THE TASKS:
1/ Answer these questions using the blog post:
(a) Which actor plays the Bad Guy?
(b) Which word did the writer decide against using for the film because it seemed cheap?
(c) How long is the film, according to the post?
2/ Duplicate the passage of the blog post starting with "Yippie-Ki-Yay, And How's" and going on through "foot on a blog?".

PAGE EXTRACT:
○ ○ ○
Friday, June 29, 2007

Yippie-Ki-Yay, And How's Life Treating You

The good news is Ph's back. The bad news is BM's said goodnight again. What the hell, Gracie? Where am I going to see outlines of a foot on a blog?

The good news is this battle is over. Or maybe not. I had fun stirring up that pot. There is no bad news

"Live Free or Die Hard" is a cinematic tour de force, a finely tuned mixture of human drama and technology. Let's face it. They don't make films like these anymore. (I was going to say "movies", but that's such a cheap word, you know?) The film works at so many levels, but it is particularly effective at the upper, middle and lower levels. Be it the emotionally charged study of the father-daughter relationship, the chilling depiction of the tragic consequences of bad computer network administration policies or the startlingly fresh portrayal of the odd-couple-caught-in-a-violent-situation scenario, this Die Hard sequel is a treat for everyone.

Still more surprising was the sheer amount of business education packed into this two-and-a-half hour film. The Bad Guy, played by Timothy Oliphant, lacks general management skills. He throws money at problems. He does not invest in good HR practices. His team structure is flat, which is good, but then he shoots all his programmers at the end of the project. I know, we've all felt like doing that at the end of some projects, but "we just kill you afterwards" is not a good recruiting slogan. Promoting your hot girlfriend to the top of the organization is good old nepotism. (He should have waited till they were married, announced a bad quarter or two, lowered the stock prices, bought back a ton of stock in her name and then hired her into the Board of Directors. That would have been so much more realistic too.) The Bad Guy team should also have outsourced their non-core operations to a good Indian offshore shop. Their (i.e. the Bad Guys') business is to blow up things and take the money and run. Why did they have to own under-performing assets like data centers, computers, networks (and all those dead programmers?)
○ ○ ○
[Pointing data for screenshots]
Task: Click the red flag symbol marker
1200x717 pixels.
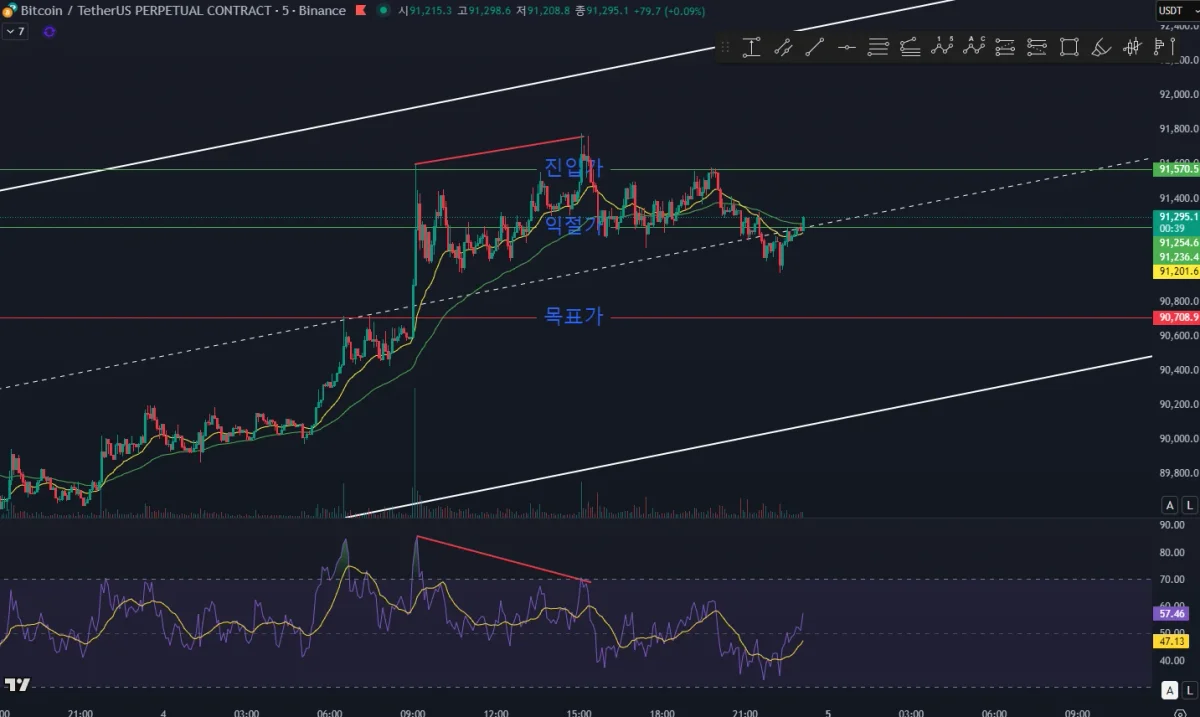Action: (360, 11)
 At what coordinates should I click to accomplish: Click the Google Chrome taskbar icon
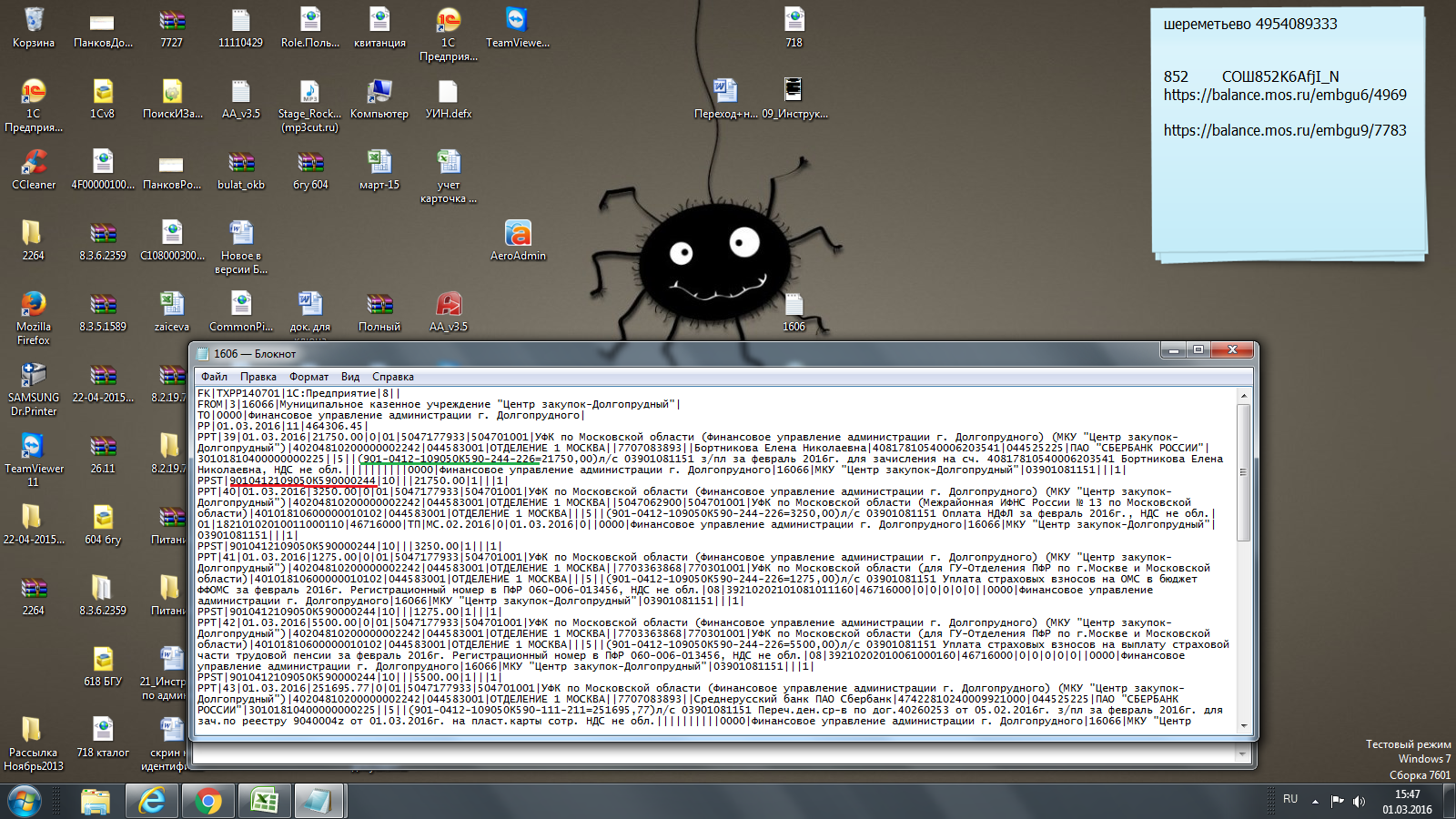pos(207,801)
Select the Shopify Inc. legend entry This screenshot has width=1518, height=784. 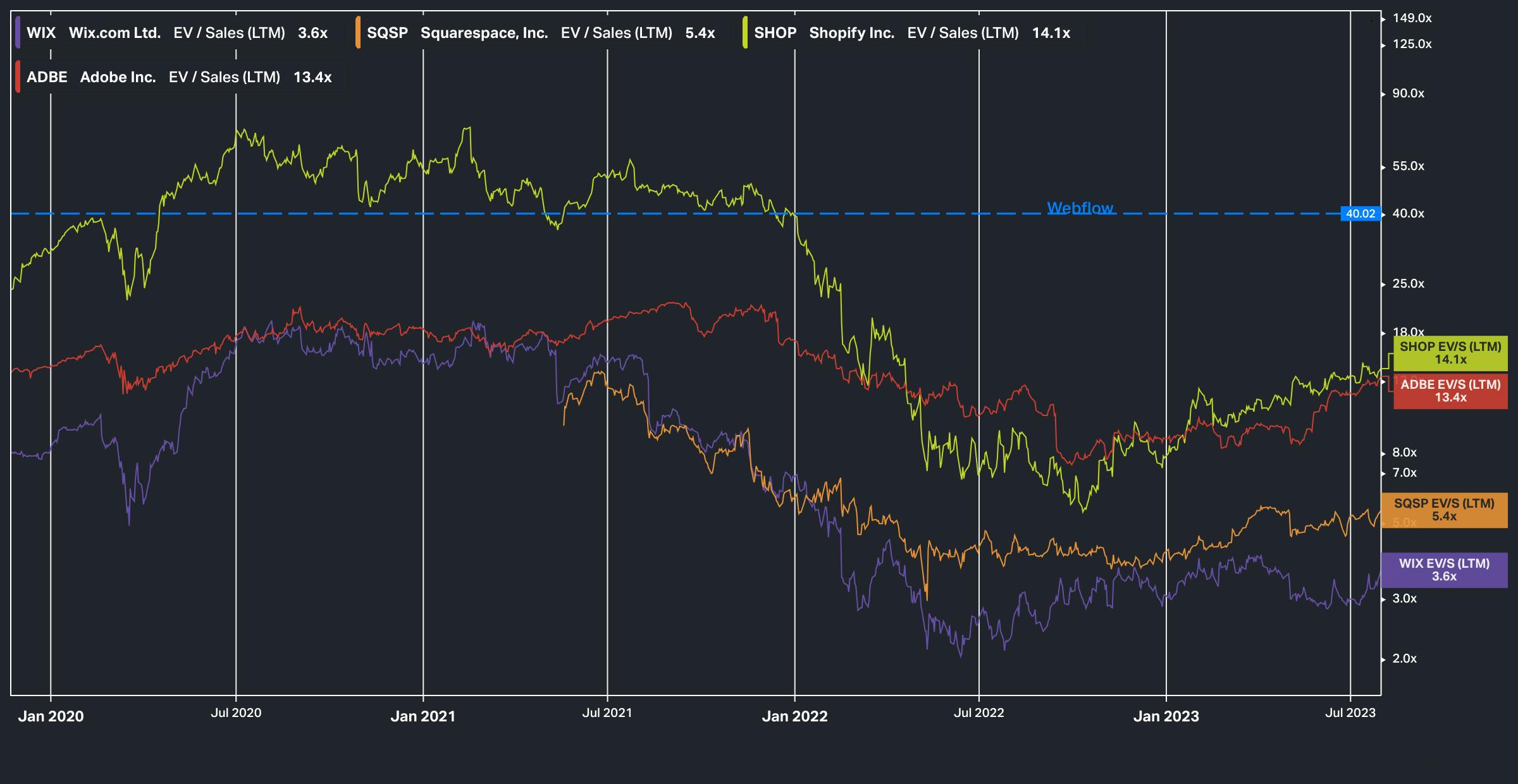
○ ○ ○
EXERCISE SOLUTIONS:
1/
(a) Timothy Oliphant
(b) "movies"
(c) Two and a half hours

2/
Yippie-Ki-Yay, And How's Life Treating You

The good news is Ph's back. The bad news is BM's said goodnight again. What the hell, Gracie? Where am I going to see outlines of a foot on a blog?